The MIAA has expanded for the first time since Gerstell Academy and Cristo Rey Jesuit joined the Association prior to the 2011-12 school year with the addition of Jemicy School for the 2014-15 academic year. The MIAA now has 29 full-time member schools.
Jemicy School, located in Owings Mills, is a small private school which is dedicated to the education of students suffering from dyslexia and other language-based learning differences. Currently, with approximately 150 students in its upper school, Jemicy will initially compete in soccer and cross country in the fall, basketball and wrestling in the winter, and lacrosse in the spring. The school mascot is the Vikings.
“We have been building our athletic program and see it as a tool in our desire to teach the whole child,” said Jemicy athletic director Mark Palmerino, who has also served as the school’s Dean of Students for the last 10 years. “We have a very strong art program at Jemicy and see the enhancement of our athletic program as the natural next step.”
One of Jemicy’s goals is to position itself as a viable option for students who could benefit from the school’s education benefits, but who still wish to participate in athletics on the high school level.
According to Palmerino, dyslexia does not present any specific challenges to students in athletic competition.
“There really are not too many challenges for athletes. Dyslexia is more of a challenge with reading and writing activities, but not as much with physical abilities,” said Palmerino. “Some of the understandings of the game or spacing on the field or court could be a problem, but this can be managed.”
Jemicy recently opened a new natural grass playing field, with a scoreboard, for its soccer and lacrosse programs. The field has also been plotted for the future addition of a track. The soccer, basketball and lacrosse programs have existed for the last 10 years, while the wrestling and cross country squads have existed for more than five years.
“We do not have any plans to go beyond these sports currently, but in the future we hope to grow our program and open the door to attracting more athletes,” said Palmerino. “We are really excited about joining the MIAA. We feel it is a great fit with our plans and provides us with more structure as we grow. We’re ready to go.”

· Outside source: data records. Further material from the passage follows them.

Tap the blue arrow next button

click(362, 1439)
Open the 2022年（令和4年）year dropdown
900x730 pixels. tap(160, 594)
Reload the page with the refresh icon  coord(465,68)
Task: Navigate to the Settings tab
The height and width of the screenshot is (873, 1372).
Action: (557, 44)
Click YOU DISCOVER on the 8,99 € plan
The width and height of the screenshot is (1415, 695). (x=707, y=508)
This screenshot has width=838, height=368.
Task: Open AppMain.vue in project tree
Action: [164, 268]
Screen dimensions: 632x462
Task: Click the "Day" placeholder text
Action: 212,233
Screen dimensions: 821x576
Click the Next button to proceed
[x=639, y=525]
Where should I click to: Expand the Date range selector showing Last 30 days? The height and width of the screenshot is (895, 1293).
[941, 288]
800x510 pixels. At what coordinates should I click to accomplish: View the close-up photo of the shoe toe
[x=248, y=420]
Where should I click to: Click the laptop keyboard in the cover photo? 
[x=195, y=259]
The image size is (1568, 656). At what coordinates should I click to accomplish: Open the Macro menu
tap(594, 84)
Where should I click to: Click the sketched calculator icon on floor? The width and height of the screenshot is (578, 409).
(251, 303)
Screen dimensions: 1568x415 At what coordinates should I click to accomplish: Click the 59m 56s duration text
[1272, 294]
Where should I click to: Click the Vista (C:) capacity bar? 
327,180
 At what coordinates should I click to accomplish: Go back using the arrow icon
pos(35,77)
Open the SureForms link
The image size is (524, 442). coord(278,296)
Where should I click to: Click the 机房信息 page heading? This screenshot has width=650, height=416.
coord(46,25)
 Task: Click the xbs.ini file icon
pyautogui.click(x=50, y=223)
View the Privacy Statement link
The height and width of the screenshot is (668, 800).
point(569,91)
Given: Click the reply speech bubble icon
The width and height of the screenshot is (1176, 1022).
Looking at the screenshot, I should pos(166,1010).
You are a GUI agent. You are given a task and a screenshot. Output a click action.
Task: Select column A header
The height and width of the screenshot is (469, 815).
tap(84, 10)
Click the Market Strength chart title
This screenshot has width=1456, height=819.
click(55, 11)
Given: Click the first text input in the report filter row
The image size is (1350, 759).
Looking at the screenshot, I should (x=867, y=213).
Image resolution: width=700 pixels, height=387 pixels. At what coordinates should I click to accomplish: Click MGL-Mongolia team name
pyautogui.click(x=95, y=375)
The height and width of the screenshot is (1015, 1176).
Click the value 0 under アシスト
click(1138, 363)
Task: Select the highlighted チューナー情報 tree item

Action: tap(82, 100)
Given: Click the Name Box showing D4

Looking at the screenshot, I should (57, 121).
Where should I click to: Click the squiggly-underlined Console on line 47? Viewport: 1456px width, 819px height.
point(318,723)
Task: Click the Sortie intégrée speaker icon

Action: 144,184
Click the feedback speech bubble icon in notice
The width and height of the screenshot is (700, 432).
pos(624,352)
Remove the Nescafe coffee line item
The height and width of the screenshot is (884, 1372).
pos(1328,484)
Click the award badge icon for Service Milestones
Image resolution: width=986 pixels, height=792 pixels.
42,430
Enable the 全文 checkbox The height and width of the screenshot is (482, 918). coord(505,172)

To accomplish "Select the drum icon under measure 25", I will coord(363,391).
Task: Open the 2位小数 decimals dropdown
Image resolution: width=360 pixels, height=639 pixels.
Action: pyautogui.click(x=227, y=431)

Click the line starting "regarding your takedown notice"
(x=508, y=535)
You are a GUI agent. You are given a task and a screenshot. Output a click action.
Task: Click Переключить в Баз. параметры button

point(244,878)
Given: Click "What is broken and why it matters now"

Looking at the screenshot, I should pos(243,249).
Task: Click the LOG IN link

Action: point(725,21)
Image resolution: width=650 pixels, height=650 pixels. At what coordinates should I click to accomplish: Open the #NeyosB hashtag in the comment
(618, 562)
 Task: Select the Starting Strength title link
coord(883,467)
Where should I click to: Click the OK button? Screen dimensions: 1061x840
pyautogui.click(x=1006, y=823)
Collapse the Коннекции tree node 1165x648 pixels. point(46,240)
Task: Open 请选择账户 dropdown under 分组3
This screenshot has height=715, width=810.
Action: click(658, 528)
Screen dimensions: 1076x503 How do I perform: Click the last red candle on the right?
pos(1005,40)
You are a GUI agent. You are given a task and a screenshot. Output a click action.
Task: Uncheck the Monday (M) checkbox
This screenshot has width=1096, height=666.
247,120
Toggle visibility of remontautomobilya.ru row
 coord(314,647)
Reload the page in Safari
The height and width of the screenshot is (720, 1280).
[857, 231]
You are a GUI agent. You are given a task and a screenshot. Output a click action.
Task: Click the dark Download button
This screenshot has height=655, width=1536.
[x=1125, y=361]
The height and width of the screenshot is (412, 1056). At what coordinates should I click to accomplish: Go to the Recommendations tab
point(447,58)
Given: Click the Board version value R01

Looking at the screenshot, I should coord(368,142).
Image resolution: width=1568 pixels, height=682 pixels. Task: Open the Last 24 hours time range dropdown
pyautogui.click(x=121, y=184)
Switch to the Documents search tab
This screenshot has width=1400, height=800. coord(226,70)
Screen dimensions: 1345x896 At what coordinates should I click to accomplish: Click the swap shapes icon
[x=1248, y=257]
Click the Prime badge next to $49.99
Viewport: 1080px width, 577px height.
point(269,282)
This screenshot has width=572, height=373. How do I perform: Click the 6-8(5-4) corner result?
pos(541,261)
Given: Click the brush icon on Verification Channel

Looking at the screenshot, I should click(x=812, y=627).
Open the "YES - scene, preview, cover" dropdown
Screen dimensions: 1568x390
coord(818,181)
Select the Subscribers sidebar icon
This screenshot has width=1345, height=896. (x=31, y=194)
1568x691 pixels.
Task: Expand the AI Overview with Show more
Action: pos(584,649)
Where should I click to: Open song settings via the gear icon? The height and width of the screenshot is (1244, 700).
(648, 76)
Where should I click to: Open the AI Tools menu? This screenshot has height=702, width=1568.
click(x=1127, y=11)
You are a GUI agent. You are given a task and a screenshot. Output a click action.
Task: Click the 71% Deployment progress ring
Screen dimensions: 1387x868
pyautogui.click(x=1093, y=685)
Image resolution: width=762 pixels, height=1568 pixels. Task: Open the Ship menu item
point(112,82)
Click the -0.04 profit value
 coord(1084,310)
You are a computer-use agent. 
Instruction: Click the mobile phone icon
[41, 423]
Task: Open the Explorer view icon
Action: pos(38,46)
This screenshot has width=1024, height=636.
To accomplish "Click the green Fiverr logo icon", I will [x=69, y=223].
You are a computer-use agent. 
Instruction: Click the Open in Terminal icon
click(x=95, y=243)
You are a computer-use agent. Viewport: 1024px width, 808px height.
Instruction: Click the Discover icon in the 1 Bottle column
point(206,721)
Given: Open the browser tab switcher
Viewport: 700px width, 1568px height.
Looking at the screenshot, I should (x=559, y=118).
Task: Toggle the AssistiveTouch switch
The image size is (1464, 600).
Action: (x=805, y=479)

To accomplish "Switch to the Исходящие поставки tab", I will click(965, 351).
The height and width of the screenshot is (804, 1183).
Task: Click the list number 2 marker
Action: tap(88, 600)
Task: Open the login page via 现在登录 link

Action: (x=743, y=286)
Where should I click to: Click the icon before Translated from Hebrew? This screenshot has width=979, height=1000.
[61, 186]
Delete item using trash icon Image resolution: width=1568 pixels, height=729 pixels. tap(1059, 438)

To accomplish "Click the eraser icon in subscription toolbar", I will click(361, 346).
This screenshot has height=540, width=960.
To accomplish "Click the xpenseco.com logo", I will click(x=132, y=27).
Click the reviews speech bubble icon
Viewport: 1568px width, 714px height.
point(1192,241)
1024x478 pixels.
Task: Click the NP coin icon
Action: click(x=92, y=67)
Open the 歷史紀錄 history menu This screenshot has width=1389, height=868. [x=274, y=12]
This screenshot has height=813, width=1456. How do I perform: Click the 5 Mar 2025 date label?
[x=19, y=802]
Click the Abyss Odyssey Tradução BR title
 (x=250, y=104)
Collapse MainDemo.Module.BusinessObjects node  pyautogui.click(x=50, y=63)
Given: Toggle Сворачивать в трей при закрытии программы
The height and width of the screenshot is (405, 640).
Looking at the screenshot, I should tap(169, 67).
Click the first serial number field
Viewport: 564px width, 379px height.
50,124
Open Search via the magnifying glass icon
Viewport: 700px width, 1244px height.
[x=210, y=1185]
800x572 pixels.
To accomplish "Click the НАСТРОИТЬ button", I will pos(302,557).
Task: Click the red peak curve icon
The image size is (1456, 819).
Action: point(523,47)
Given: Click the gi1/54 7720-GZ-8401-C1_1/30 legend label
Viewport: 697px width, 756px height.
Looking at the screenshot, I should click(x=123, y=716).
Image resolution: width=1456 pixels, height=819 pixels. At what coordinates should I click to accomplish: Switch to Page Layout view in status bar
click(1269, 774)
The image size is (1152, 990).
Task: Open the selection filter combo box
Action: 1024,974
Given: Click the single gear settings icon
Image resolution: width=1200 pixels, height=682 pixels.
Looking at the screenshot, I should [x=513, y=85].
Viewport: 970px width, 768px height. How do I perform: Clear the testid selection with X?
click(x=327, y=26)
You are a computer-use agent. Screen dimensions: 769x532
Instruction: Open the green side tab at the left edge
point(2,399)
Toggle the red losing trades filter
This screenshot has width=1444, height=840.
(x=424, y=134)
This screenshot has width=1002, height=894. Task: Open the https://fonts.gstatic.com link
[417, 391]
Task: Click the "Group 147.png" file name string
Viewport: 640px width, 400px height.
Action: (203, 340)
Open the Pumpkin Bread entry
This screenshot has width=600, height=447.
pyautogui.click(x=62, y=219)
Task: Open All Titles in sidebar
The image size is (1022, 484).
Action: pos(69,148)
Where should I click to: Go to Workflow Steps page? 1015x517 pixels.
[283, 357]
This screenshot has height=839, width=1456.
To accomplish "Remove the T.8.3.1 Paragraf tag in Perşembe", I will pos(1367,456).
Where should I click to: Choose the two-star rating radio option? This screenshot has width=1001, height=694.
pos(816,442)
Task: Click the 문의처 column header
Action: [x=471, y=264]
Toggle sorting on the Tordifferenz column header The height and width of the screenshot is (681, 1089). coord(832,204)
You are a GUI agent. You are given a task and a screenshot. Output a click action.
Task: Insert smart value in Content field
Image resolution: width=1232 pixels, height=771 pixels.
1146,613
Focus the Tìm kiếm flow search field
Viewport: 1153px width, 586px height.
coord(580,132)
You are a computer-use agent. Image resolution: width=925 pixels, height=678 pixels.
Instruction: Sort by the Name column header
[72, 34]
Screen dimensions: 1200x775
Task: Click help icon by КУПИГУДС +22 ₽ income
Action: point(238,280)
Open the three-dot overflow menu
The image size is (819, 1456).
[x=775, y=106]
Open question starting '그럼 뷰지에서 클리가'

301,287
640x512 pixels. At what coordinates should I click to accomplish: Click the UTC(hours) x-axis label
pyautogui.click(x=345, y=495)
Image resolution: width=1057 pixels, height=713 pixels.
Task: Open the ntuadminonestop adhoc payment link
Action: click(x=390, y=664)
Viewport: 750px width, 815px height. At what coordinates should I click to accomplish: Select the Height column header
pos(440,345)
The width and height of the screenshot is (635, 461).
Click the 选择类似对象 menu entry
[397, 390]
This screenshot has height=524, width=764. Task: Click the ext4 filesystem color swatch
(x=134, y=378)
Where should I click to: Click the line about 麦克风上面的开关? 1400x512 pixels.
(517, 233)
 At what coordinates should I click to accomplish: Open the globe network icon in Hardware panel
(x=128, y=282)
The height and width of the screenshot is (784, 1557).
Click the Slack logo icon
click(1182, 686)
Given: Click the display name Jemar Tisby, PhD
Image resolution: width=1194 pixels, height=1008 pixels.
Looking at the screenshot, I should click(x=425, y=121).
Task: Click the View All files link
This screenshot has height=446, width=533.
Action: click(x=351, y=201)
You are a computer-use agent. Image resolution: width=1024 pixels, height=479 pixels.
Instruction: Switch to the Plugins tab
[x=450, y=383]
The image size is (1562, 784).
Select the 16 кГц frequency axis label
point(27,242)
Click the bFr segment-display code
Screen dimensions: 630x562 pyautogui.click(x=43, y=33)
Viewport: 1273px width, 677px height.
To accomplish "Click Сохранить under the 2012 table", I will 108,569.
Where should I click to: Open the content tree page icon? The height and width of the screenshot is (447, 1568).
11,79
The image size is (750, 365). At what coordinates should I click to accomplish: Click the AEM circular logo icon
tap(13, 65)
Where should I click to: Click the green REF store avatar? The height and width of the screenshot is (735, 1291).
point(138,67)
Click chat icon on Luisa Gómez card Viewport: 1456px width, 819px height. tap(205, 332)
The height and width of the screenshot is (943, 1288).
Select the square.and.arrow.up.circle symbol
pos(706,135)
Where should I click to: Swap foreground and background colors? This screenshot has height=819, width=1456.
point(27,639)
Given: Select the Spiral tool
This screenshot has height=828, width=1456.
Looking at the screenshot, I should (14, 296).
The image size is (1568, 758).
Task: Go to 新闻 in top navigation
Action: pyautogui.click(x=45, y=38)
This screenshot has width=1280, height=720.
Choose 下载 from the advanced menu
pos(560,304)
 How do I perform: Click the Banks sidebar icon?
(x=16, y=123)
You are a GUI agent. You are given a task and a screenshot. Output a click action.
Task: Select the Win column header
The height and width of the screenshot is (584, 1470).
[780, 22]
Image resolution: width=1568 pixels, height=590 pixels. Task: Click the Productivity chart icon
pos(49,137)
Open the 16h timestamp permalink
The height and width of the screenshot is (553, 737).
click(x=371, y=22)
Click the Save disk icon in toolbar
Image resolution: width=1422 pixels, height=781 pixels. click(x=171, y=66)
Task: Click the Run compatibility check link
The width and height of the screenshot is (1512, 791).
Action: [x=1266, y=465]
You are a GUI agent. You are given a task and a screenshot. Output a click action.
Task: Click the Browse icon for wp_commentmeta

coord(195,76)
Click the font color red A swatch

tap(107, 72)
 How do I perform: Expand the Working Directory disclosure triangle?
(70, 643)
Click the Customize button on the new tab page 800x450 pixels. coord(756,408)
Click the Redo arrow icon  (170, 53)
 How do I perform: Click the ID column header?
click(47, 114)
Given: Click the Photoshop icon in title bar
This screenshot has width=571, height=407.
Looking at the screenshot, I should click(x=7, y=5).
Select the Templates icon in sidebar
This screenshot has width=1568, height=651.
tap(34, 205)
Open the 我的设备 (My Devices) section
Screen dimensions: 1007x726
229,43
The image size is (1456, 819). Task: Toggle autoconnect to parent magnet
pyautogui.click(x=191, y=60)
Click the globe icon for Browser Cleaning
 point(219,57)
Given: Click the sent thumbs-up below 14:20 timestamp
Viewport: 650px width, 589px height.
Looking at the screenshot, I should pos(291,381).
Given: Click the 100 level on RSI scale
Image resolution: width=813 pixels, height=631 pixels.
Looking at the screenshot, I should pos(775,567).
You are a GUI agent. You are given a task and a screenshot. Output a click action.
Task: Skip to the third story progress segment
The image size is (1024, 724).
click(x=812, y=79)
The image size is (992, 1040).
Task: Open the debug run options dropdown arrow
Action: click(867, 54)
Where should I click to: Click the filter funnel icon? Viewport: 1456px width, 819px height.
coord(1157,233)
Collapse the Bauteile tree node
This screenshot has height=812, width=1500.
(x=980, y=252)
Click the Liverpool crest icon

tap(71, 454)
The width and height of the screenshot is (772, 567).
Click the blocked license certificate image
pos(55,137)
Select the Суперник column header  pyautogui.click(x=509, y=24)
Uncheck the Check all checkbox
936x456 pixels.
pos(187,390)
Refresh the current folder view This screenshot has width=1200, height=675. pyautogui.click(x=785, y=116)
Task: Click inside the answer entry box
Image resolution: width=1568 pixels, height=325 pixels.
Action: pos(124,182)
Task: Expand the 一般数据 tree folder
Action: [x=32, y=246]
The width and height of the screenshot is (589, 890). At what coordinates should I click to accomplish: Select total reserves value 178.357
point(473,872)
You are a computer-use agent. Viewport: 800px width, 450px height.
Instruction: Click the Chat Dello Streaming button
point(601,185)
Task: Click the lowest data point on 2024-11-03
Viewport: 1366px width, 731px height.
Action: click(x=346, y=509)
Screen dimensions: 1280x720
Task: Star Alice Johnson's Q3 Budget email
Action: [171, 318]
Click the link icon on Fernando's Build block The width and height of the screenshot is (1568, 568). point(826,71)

The roster of 29 full-time member schools is an all-time high for the MIAA. In 2008, the MIAA had 28 full-time members and Georgetown Prep was an affiliate member participating in only football. However, with the closing of Cardinal Gibbons and Towson Catholic, late in the last decade, the full-time roster dropped to 26 and Georgetown Prep also eventually left the football conference. However, the addition of Gerstell and Cristo Rey, and now Jemicy, has established the new level.